▶ [WHAT YOU WILL DO]: Taking the line with "Open the Kartoteki menu" as the first and the line with "This screenshot has width=1446, height=782." as the last, set down exactly every line in that range from the entries below, and no more.

[[ DATASET ENTRIES open ]]

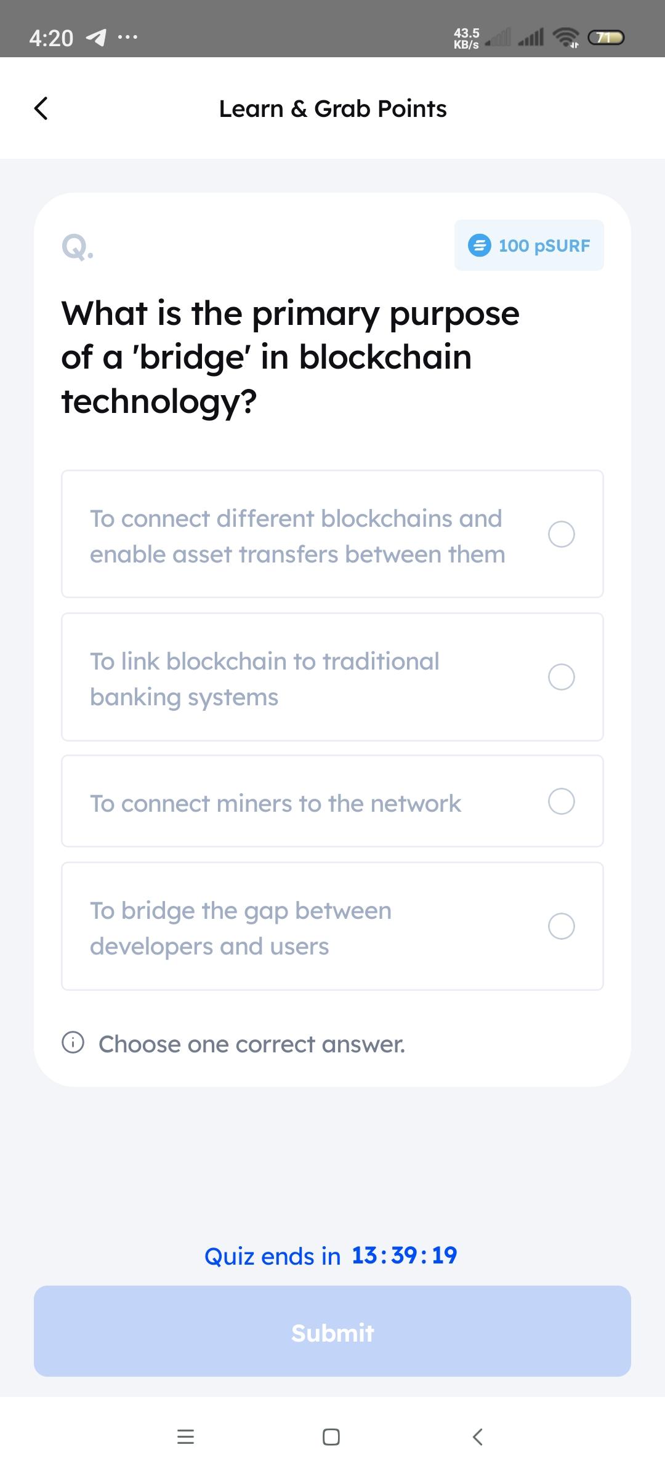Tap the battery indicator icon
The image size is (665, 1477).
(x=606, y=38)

[[ DATASET ENTRIES closed ]]
[[ DATASET ENTRIES open ]]

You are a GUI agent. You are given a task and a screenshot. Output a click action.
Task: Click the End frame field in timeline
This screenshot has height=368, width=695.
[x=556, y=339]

[[ DATASET ENTRIES closed ]]
[[ DATASET ENTRIES open ]]

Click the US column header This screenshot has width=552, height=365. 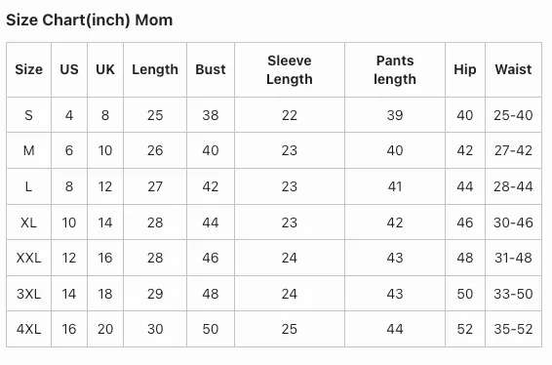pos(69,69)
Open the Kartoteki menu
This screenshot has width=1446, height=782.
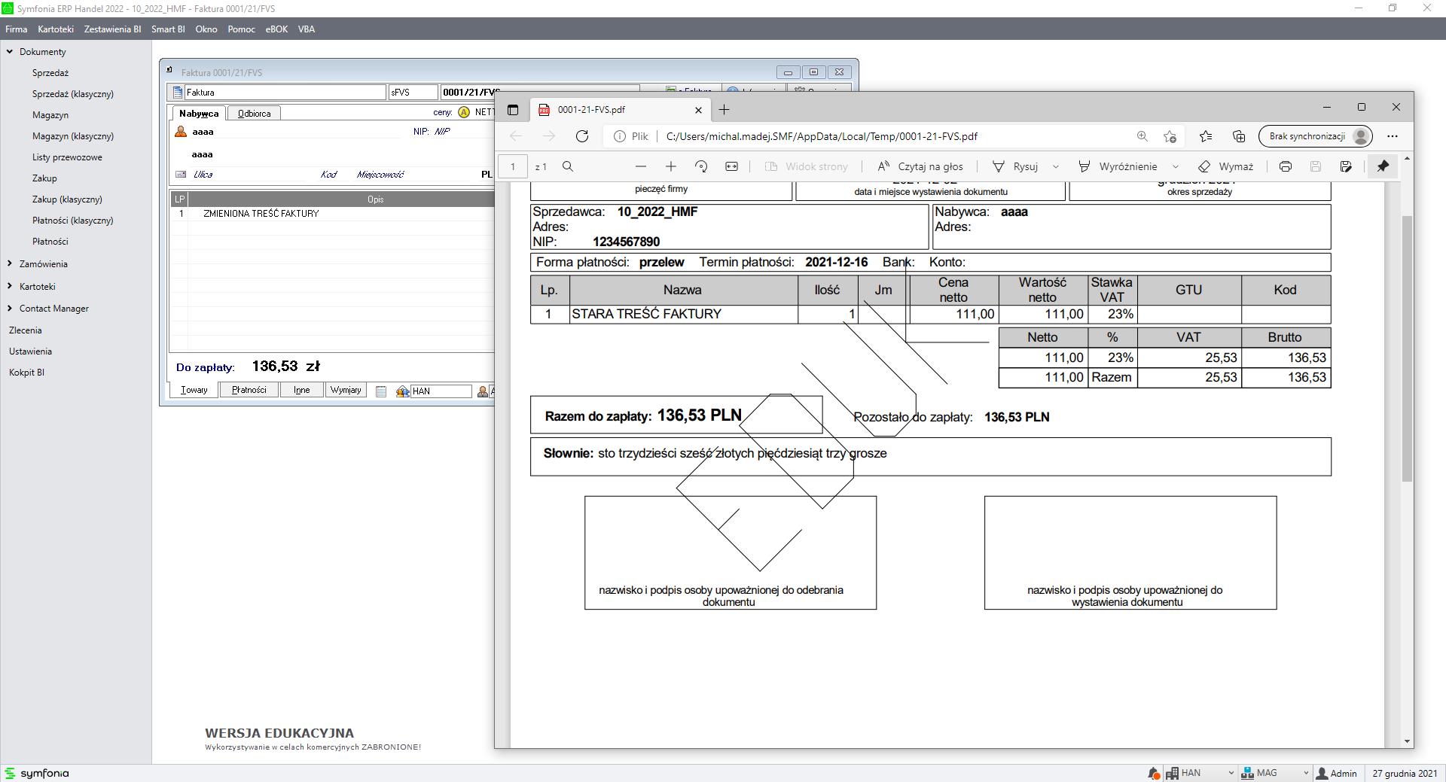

[[ DATASET ENTRIES closed ]]

▶ [TASK ANSWER]:
Open the Kartoteki menu
This screenshot has width=1446, height=782.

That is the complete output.